BMPs can improve canola production while simultaneously advancing environmental stewardship. This study identifies factors that contribute to improved canola production efficiency on the Canadian Prairies. It also examines the relationship between production efficiency and adoption of select environmental stewardship practices. These results may be of use for policy makers in identifying areas of focus for extension and/or support aimed at increasing canola production and competitiveness.
Profitability and sustainability can go hand-in-hand
Adoption of best management practices (BMPs) has been encouraged as a means of mitigating the impact of agricultural production on environmental quality. However, the resulting effects of BMP adoption on farm performance are uncertain. Limited evidence suggests that some BMPs might contribute to lower returns. One way in which BMP adoption may affect financial performance is through changes (positive or negative) in the efficiency of production.
BMPs may include development of environmental farm plans, soil testing, reduced- or zero-tillage systems, application of precision farming techniques and various nutrient management practices. Understanding the relationship between BMP adoption and production efficiency levels can provide insights into the likelihood of BMPs being economically viable for producers.
Data for this study was obtained from a 2011 survey of canola producers in the four Western Canadian provinces. Survey data included information on canola area and yield, nutrient use, production practices, as well as farm- and farmer-specific characteristics.
Higher than normal growing season precipitation in 2011 resulted in significant production problems, and contributed to unexpected negative correlation between rainfall and yield. Model results indicate that BMP variables for soil tests, nutrient management planning, use of cropping plans, and precision farming are positively related to production efficiency while other BMP indicators are not significant.

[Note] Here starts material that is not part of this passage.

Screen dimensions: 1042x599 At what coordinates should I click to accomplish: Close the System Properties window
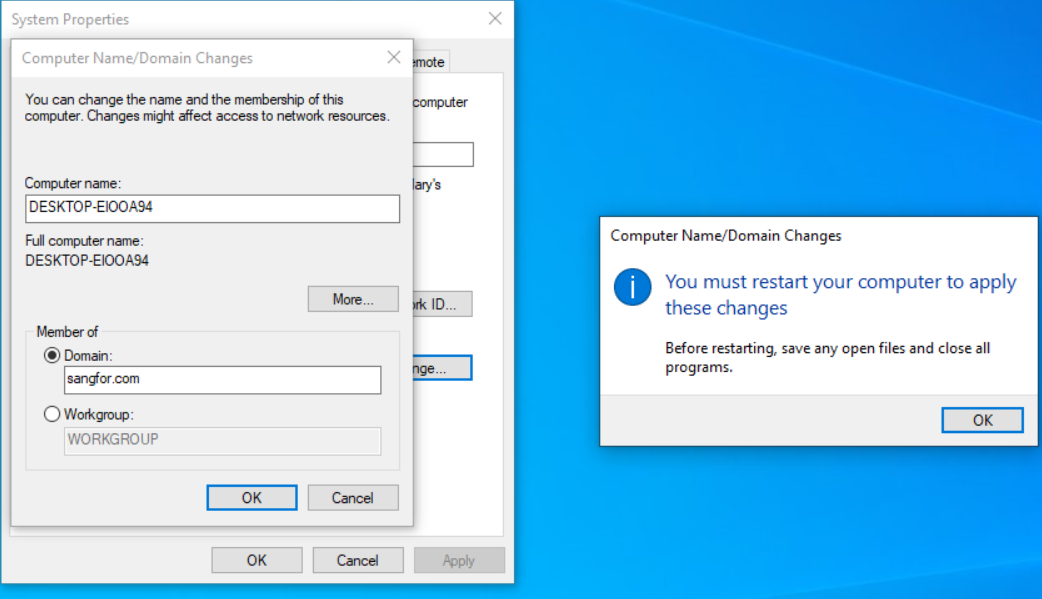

There was no significant evidence indicating whether fertilizer inputs were risk increasing or risk decreasing, which may have been due to the high rainfall in 2011.

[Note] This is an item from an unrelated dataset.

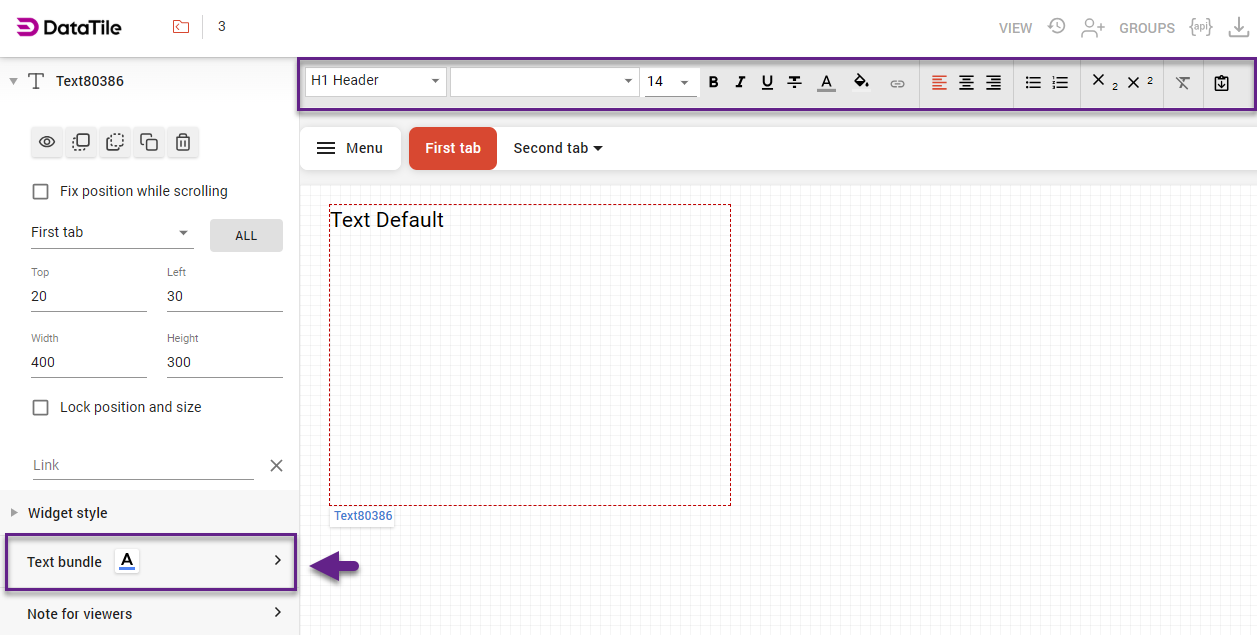Apply a bulleted list
This screenshot has height=635, width=1257.
coord(1033,82)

In terms of environmental stewardship and BMP adoption, the impact on canola production efficiency appeared to be either positive or neutral. However, only a limited number of practices were addressed in the current study. In particular, the survey did not ask producers about their use of environmental stewardship practices that are not directly related to canola production decisions; for example, land use change BMPs such as restoration of wetlands or implementation of buffer strips. If these types of BMPs were considered, the effects might have been different. If wetlands in canola fields were restored for example, there may be an impact on efficiency of field operations due to nuisance costs that would negatively affect overall efficiency of production.
Results from the efficiency study were presented in a selected paper session at the joint conference of the Agricultural & Applied Economics Association and the Canadian Agricultural Economics Society. An accompanying paper, discussing the potential of improving technical efficiency in Western Canadian canola production while simultaneously advancing environmental stewardship, was subsequently published in the CANADIAN JOURNAL OF AGRICULTURAL ECONOMICS.
To build upon this study, it would be useful to assess environmental efficiency. This would require estimates of not only canola yield but also environmental outputs such as nitrogen that may have been lost due to leaching or run off. This type of assessment would permit a more complete picture of the impact of environmental stewardship, including potential tradeoffs between production and environmental efficiency. Further analysis of this type would help farmers and industry develop profitable and sustainable canola production policies.